Response: Thank you for your suggestions. We have made modifications at in the Methods and Results section to elaborate on your suggestions.
In the Methods section, we state that “In the present study, we report multi-frequency ECOG and electrode scan measurements from ten hearing impaired patients (CI1 to CI10, 6-male and 4-female) with an average age of 73.1 years (SD=10.4). In these patients ECOG measurements were successfully measured during CI electrode placement (Table 1). Figure 1 (left panel) shows the preoperative audiogram for the ten CI patients. All patients were implanted with an Advanced Bionics HiRes Ultra 3D CI. All patients underwent a standard mastoidectomy with facial recess and round window electrode insertion at least to the first blue marker for the Advanced Bionics HiFocus SlimJ electrode array. A correlated decrease in CM amplitude at two more test frequencies was used to provide feedback to the surgeon. An attempt was made to preserve CM signal be retracting and repositioning the electrode when possible but ultimately all patients received complete electrode insertion which may be associated with a decrease in CM amplitude”.
In the results section we state that “A correlated decrease in CM amplitude at two or more frequencies was used to pause, retract, and/or reposition electrode placement for patients CI1, CI3, CI5, CI6, CI8, and CI10. For patients CI2 and CI7 a gradual increase or stable CM amplitude was measured during electrode advancement and therefore no adjustments were made during electrode placement. For patients CI4, and CI9 the CM amplitude was not used to optimize electrode placement due to rapid fluctuations in CM amplitude”.

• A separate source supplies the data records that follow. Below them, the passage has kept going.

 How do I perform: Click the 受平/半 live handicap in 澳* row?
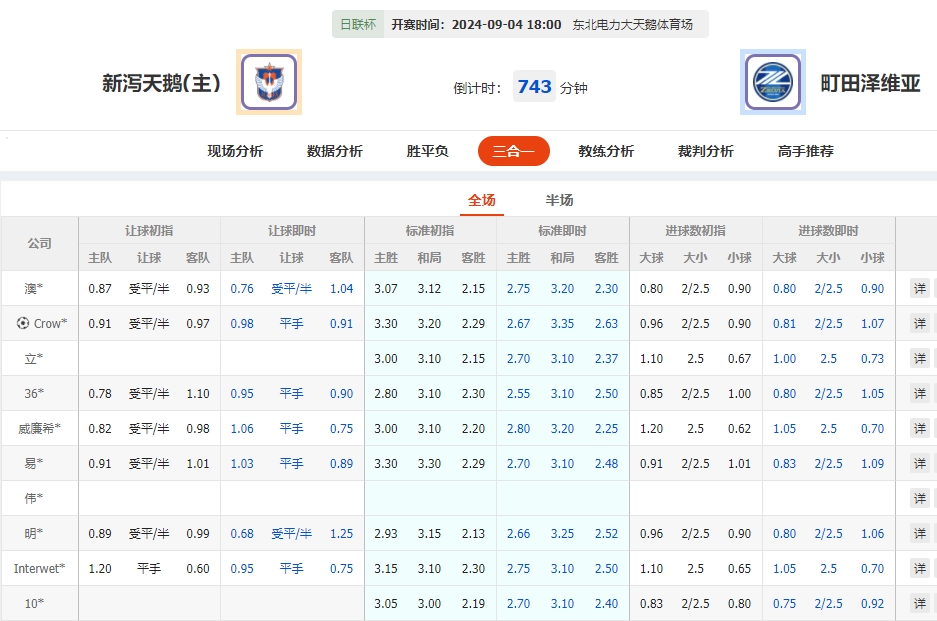(291, 288)
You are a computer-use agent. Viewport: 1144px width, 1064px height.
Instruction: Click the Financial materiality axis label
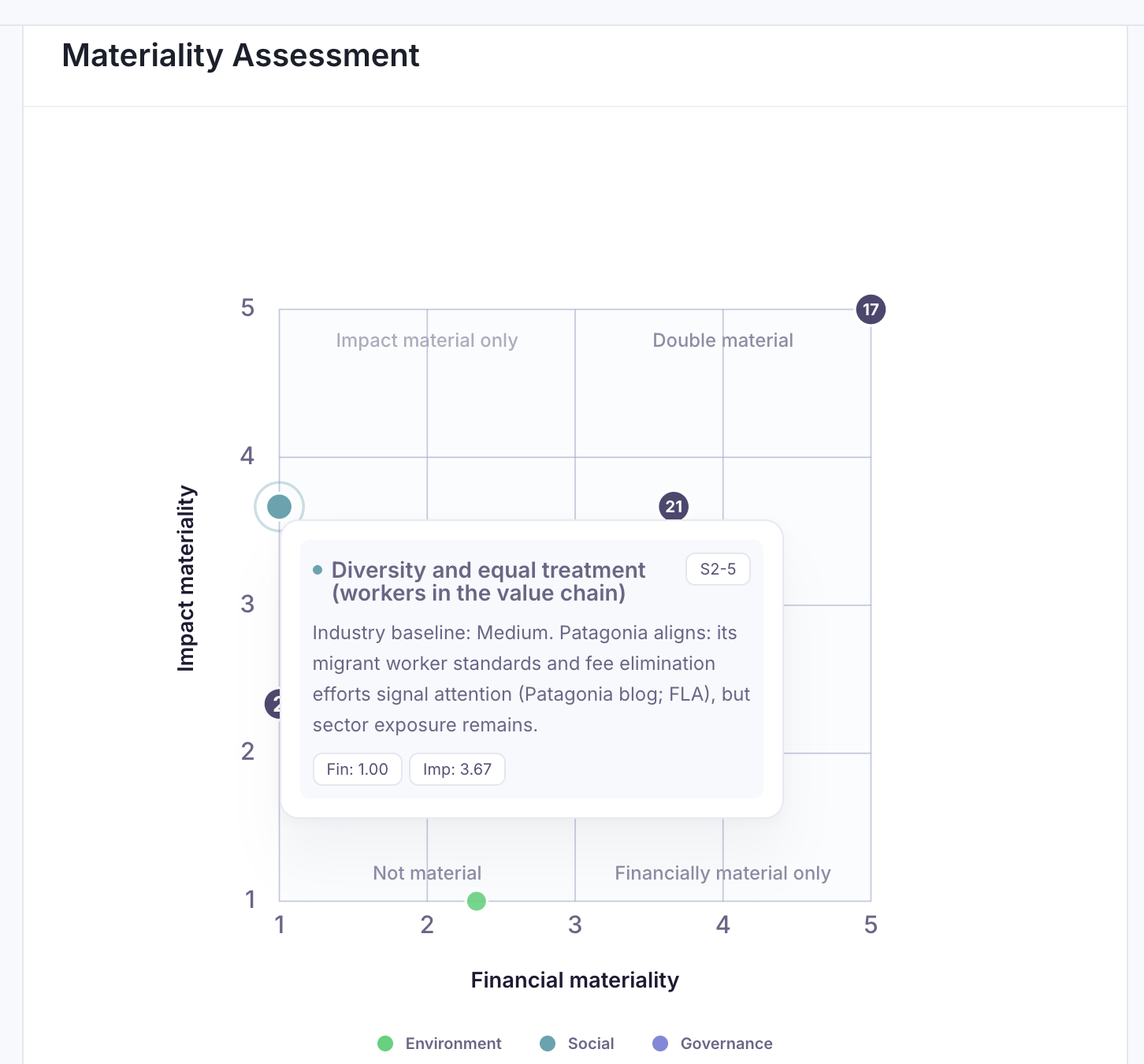[x=574, y=980]
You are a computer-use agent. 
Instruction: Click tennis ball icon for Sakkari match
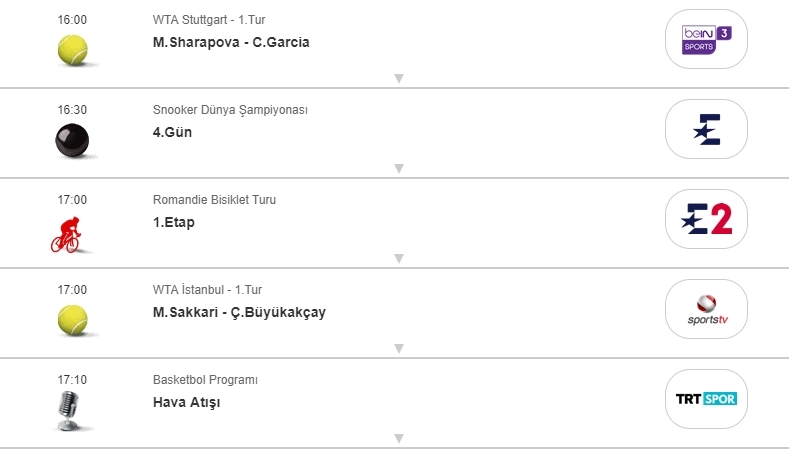tap(72, 319)
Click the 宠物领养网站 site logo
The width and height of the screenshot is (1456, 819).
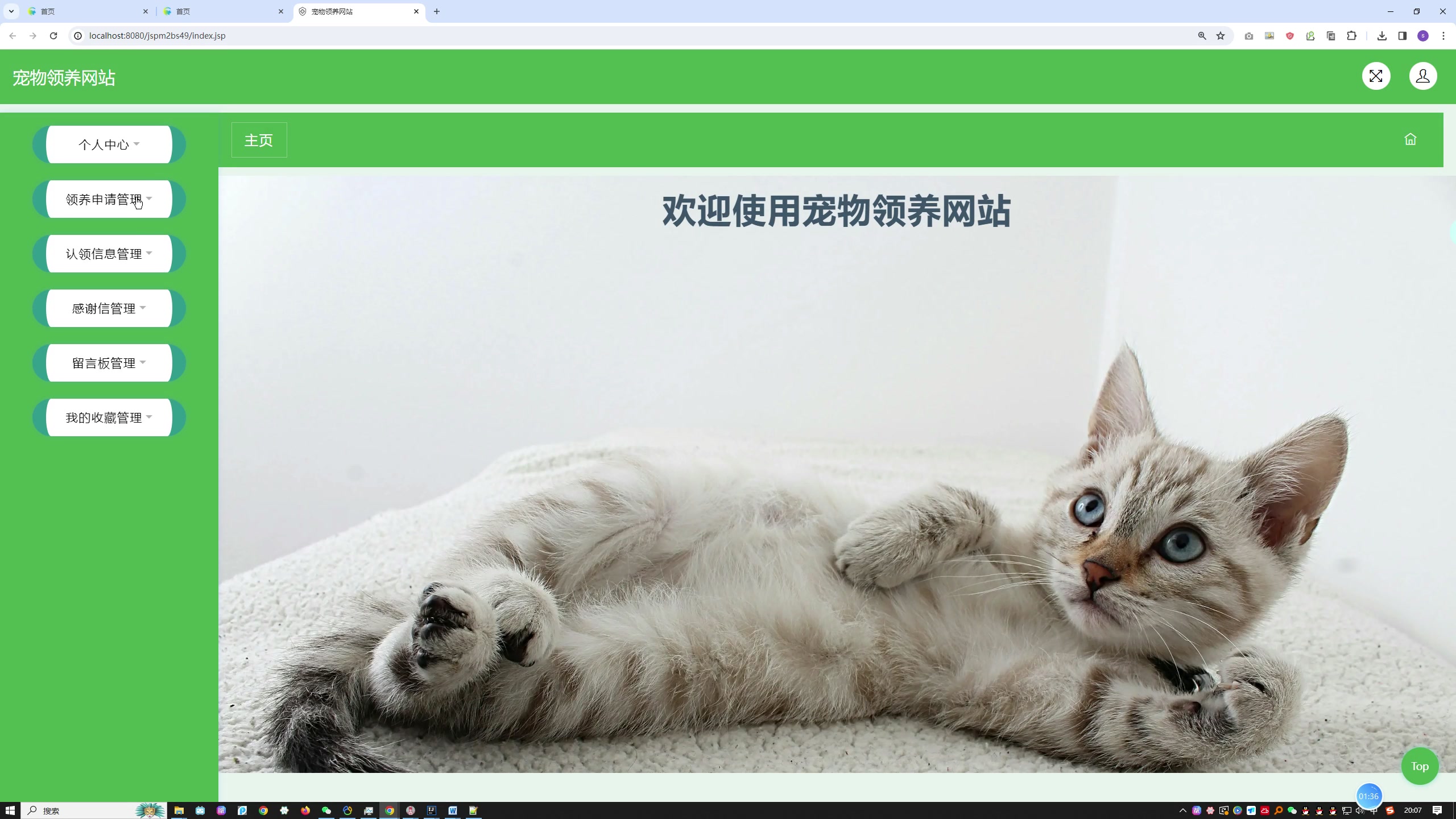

After 270-300 degrees, the lateral wall electrodes tend to rise beneath the basilar membrane, so as full insertions of SlimJ, this will have some impact on ECOG measurements. It might have influenced also to the residual hearing results. Authors discuss about the foreign body reaction regarding the postoperative hearing results, this (as discussed) usually occurs later as the trauma will drop the hearing instantly. I was not able to find, when the postoperative hearing thresholds were gathered? This would probably give some idea whether the hearing deterioration occurred due the insertion related issues or foreign body reaction etc.
Response: In the revised Methods section we state that “Preoperative audiometric thresholds were measured within 1 month before CI surgery, and postoperative thresholds were measured within 1.5 to 2 months after implant surgery”.
The approval for the study is mentioned twice.
Response: Thank you for bringing this to our attention! The first mention of study approval has been deleted from the revised version of the manuscript.
There is both ECOG and ECochG (line 63) used in manuscript.
Response: Thank you! ECochG has been modified to ECOG.